Return the entries in their entirety, precisely as given.

Exercise materials START

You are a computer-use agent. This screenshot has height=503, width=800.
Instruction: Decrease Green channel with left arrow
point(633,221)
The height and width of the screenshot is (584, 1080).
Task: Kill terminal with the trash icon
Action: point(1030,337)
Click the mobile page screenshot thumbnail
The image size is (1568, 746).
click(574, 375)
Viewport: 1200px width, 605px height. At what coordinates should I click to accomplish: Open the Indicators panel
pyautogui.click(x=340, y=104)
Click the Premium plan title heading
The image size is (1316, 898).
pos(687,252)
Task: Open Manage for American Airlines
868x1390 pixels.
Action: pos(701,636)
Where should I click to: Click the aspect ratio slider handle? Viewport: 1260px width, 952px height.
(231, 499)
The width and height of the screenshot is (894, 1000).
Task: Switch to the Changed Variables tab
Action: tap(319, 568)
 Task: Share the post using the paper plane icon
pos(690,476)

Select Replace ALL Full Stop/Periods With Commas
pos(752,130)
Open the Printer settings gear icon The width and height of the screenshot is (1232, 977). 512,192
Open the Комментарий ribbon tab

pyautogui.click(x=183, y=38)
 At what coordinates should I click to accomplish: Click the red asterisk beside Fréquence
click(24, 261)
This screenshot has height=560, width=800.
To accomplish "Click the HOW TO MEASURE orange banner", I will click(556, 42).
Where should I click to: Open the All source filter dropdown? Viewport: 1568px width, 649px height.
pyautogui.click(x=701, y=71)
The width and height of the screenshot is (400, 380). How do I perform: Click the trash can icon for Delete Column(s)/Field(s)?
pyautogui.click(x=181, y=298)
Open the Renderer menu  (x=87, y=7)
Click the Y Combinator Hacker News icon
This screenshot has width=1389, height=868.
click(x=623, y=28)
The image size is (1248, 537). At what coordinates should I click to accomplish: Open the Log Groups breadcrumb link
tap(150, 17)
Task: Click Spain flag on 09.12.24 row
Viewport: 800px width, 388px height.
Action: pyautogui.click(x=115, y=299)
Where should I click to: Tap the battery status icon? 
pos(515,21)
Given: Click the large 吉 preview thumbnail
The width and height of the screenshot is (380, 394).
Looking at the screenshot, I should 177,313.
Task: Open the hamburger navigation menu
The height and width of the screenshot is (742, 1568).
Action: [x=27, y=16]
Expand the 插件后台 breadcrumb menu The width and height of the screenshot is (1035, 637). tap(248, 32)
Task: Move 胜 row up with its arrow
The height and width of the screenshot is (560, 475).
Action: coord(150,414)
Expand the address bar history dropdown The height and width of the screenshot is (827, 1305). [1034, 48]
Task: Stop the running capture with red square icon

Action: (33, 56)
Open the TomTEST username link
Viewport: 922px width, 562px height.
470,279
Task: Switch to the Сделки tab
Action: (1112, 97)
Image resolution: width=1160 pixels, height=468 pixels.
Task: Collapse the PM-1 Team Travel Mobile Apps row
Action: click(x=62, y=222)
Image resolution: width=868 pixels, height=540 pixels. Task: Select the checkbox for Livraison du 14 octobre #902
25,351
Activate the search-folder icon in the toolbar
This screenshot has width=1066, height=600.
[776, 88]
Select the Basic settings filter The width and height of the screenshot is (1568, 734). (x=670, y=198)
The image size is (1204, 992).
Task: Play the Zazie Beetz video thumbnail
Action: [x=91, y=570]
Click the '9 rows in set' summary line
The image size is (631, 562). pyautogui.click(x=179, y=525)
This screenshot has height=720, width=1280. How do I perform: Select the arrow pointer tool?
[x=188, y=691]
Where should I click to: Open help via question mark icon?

Exercise materials END

_Written answer_:
You are a computer-use agent. This screenshot has height=503, width=800.
Instruction: Decrease Green channel with left arrow
point(633,221)
The height and width of the screenshot is (584, 1080).
Task: Kill terminal with the trash icon
Action: point(1030,337)
Click the mobile page screenshot thumbnail
The image size is (1568, 746).
click(574, 375)
Viewport: 1200px width, 605px height. At what coordinates should I click to accomplish: Open the Indicators panel
pyautogui.click(x=340, y=104)
Click the Premium plan title heading
The image size is (1316, 898).
pos(687,252)
Task: Open Manage for American Airlines
868x1390 pixels.
Action: pos(701,636)
Where should I click to: Click the aspect ratio slider handle? Viewport: 1260px width, 952px height.
(231, 499)
The width and height of the screenshot is (894, 1000).
Task: Switch to the Changed Variables tab
Action: tap(319, 568)
 Task: Share the post using the paper plane icon
pos(690,476)

Select Replace ALL Full Stop/Periods With Commas
pos(752,130)
Open the Printer settings gear icon The width and height of the screenshot is (1232, 977). 512,192
Open the Комментарий ribbon tab

pyautogui.click(x=183, y=38)
 At what coordinates should I click to accomplish: Click the red asterisk beside Fréquence
click(24, 261)
This screenshot has height=560, width=800.
To accomplish "Click the HOW TO MEASURE orange banner", I will click(556, 42).
Where should I click to: Open the All source filter dropdown? Viewport: 1568px width, 649px height.
pyautogui.click(x=701, y=71)
The width and height of the screenshot is (400, 380). How do I perform: Click the trash can icon for Delete Column(s)/Field(s)?
pyautogui.click(x=181, y=298)
Open the Renderer menu  (x=87, y=7)
Click the Y Combinator Hacker News icon
This screenshot has width=1389, height=868.
click(x=623, y=28)
The image size is (1248, 537). At what coordinates should I click to accomplish: Open the Log Groups breadcrumb link
tap(150, 17)
Task: Click Spain flag on 09.12.24 row
Viewport: 800px width, 388px height.
Action: pyautogui.click(x=115, y=299)
Where should I click to: Tap the battery status icon? 
pos(515,21)
Given: Click the large 吉 preview thumbnail
The width and height of the screenshot is (380, 394).
Looking at the screenshot, I should 177,313.
Task: Open the hamburger navigation menu
The height and width of the screenshot is (742, 1568).
Action: [x=27, y=16]
Expand the 插件后台 breadcrumb menu The width and height of the screenshot is (1035, 637). tap(248, 32)
Task: Move 胜 row up with its arrow
The height and width of the screenshot is (560, 475).
Action: coord(150,414)
Expand the address bar history dropdown The height and width of the screenshot is (827, 1305). [1034, 48]
Task: Stop the running capture with red square icon

Action: (33, 56)
Open the TomTEST username link
Viewport: 922px width, 562px height.
470,279
Task: Switch to the Сделки tab
Action: (1112, 97)
Image resolution: width=1160 pixels, height=468 pixels.
Task: Collapse the PM-1 Team Travel Mobile Apps row
Action: click(x=62, y=222)
Image resolution: width=868 pixels, height=540 pixels. Task: Select the checkbox for Livraison du 14 octobre #902
25,351
Activate the search-folder icon in the toolbar
This screenshot has width=1066, height=600.
[776, 88]
Select the Basic settings filter The width and height of the screenshot is (1568, 734). (x=670, y=198)
The image size is (1204, 992).
Task: Play the Zazie Beetz video thumbnail
Action: [x=91, y=570]
Click the '9 rows in set' summary line
The image size is (631, 562). pyautogui.click(x=179, y=525)
This screenshot has height=720, width=1280. How do I perform: Select the arrow pointer tool?
[x=188, y=691]
Where should I click to: Open help via question mark icon?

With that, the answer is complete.